[Stored dataset items]
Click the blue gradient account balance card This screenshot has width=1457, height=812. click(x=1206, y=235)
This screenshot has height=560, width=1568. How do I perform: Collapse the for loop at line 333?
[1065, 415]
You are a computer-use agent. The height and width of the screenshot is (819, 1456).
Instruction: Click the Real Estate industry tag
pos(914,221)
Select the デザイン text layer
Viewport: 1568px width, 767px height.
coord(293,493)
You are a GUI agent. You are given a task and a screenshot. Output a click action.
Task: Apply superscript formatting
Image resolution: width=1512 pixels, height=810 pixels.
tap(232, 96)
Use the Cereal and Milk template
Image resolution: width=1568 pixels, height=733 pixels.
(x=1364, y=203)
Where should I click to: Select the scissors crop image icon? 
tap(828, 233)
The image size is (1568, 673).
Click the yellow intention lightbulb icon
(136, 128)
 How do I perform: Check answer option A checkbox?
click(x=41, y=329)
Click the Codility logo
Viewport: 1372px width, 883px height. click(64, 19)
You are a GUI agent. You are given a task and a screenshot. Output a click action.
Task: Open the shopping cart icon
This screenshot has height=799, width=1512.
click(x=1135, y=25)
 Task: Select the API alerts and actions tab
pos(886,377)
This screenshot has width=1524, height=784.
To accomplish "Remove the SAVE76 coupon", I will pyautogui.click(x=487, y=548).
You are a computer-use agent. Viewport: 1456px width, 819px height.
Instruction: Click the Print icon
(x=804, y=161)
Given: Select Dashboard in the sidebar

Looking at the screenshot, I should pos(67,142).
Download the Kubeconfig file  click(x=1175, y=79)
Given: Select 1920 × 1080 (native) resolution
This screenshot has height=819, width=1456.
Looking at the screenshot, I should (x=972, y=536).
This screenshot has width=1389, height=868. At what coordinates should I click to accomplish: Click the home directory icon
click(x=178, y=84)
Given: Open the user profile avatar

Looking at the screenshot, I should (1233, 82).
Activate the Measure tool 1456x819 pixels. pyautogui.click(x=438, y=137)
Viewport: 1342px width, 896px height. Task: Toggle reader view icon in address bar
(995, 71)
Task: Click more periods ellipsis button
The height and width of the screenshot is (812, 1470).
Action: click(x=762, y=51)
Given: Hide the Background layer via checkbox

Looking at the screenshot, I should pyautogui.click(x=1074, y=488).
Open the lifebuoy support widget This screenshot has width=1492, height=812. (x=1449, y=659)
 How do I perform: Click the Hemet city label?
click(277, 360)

▶ **TASK REQUIREMENTS**
Nothing but the lines from the one that contains "You are a computer-use agent. Viewport: 1456px" through the end of the data above should appear, each reproduced exactly.

▶ **RESPONSE TO THIS EXERCISE**
You are a computer-use agent. Viewport: 1456px width, 819px height.
Instruction: Click the Print icon
(x=804, y=161)
Given: Select Dashboard in the sidebar

Looking at the screenshot, I should pos(67,142).
Download the Kubeconfig file  click(x=1175, y=79)
Given: Select 1920 × 1080 (native) resolution
This screenshot has height=819, width=1456.
Looking at the screenshot, I should (x=972, y=536).
This screenshot has width=1389, height=868. At what coordinates should I click to accomplish: Click the home directory icon
click(x=178, y=84)
Given: Open the user profile avatar

Looking at the screenshot, I should (1233, 82).
Activate the Measure tool 1456x819 pixels. pyautogui.click(x=438, y=137)
Viewport: 1342px width, 896px height. Task: Toggle reader view icon in address bar
(995, 71)
Task: Click more periods ellipsis button
The height and width of the screenshot is (812, 1470).
Action: click(x=762, y=51)
Given: Hide the Background layer via checkbox

Looking at the screenshot, I should pyautogui.click(x=1074, y=488).
Open the lifebuoy support widget This screenshot has width=1492, height=812. (x=1449, y=659)
 How do I perform: Click the Hemet city label?
click(277, 360)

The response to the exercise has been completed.